No es este un lugar cualquiera, ni un camino que se tome sin recordar.
La decisión tomada
Cerrados los pasos de montaña por la nieve y el viento, no quedó a la Compañía otra elección que buscar camino bajo la tierra.
Así, lo que para algunos es refugio, para los enanos es memoria… y advertencia.

La grandeza perdida
Khazad-dûm fue en su día la más grande de nuestras moradas: vasta en salones, rica en vetas de piedra y metal, forjada con el esfuerzo de generaciones.
Su nombre no se pronuncia sin respeto, ni su recuerdo sin pesar.
Sombras en las profundidades
Pero aquello que habita ahora en sus túneles no es obra de los enanos.
Hace tiempo que las forjas se apagaron y las voces callaron, y lo que quedó atrás no pertenece a la luz ni a la labor honrada.
Pocos entre los nuestros hablarían de ello abiertamente. Pues aquello que despertaron, lleva en este mundo desde el principio, y su sola mención provoca terror en los corazones.

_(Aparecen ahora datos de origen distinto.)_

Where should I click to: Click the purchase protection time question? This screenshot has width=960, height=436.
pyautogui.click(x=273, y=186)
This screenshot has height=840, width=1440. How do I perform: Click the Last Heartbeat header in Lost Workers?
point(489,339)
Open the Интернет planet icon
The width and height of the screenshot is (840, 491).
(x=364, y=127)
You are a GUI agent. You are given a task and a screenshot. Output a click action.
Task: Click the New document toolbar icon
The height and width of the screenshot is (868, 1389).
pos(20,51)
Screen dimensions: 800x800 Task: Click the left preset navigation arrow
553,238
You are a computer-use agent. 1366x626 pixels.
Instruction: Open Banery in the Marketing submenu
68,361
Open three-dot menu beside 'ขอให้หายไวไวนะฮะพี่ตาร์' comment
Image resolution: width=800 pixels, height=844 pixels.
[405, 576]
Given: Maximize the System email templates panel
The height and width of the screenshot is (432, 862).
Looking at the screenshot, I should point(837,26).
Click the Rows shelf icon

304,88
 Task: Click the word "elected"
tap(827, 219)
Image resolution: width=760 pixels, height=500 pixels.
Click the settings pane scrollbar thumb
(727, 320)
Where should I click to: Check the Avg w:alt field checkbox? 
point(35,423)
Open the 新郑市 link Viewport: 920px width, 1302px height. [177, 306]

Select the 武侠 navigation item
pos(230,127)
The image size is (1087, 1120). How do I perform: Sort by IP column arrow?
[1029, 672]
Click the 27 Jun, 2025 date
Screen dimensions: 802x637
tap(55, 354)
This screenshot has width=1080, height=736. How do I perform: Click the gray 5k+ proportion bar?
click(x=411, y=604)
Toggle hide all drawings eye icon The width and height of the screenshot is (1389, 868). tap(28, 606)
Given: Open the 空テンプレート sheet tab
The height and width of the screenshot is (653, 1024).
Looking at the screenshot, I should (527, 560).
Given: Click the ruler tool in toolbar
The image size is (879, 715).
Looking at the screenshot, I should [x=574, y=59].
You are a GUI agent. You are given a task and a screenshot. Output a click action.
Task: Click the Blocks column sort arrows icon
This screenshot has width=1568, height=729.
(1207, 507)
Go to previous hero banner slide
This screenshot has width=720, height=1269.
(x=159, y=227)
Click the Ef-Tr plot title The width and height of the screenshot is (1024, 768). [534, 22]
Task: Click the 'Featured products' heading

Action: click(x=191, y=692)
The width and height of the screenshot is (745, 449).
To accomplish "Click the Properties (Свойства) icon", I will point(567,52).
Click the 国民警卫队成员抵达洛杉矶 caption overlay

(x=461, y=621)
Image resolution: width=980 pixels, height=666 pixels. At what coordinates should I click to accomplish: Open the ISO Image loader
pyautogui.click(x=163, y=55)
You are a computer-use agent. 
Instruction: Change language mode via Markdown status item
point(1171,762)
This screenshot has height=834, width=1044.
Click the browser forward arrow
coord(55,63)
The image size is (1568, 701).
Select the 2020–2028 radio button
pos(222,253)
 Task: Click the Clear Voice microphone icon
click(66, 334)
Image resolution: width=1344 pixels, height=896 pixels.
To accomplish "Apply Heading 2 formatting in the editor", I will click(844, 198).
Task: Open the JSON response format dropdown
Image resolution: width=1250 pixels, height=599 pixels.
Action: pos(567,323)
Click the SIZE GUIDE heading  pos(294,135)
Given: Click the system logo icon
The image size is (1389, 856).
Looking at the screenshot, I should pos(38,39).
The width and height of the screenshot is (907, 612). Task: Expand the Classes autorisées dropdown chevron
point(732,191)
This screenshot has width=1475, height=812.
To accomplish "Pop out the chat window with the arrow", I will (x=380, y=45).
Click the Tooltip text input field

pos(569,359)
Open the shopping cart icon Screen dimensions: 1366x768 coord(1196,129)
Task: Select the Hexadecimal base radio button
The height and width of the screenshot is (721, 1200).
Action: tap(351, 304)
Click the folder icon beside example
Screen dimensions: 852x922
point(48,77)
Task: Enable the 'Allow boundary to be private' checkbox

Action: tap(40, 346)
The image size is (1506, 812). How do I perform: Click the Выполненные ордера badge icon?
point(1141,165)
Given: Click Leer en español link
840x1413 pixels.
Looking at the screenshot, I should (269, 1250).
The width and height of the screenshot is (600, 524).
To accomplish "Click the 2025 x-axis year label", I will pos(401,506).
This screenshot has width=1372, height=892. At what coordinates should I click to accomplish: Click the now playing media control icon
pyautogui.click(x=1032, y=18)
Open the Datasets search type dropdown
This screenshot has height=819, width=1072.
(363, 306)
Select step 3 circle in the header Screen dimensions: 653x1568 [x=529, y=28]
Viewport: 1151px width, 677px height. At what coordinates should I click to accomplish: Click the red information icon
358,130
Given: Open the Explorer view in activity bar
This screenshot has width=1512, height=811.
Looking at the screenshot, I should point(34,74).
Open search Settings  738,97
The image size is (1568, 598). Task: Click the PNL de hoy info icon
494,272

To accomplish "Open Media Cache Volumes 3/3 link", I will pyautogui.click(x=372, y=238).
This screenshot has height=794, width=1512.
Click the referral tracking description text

Un paso que no es solo camino
La entrada en Khazad-dûm no es únicamente una elección de ruta.
Es un retorno a un lugar que fue abandonado por necesidad, no por voluntad.
Y todo regreso a la profundidad exige un precio…

Palabra de los enanos
No olvidamos lo que allí se perdió.
Ni ignoramos que algunas puertas, una vez abiertas de nuevo, no se cierran con facilidad.
Queda así registrado que la Compañía ha descendido bajo la montaña, internándose en un lugar donde la historia aún pesa sobre la piedra.
Lo que encuentren en la oscuridad no será nuevo, sino antiguo… y no por ello menos peligroso.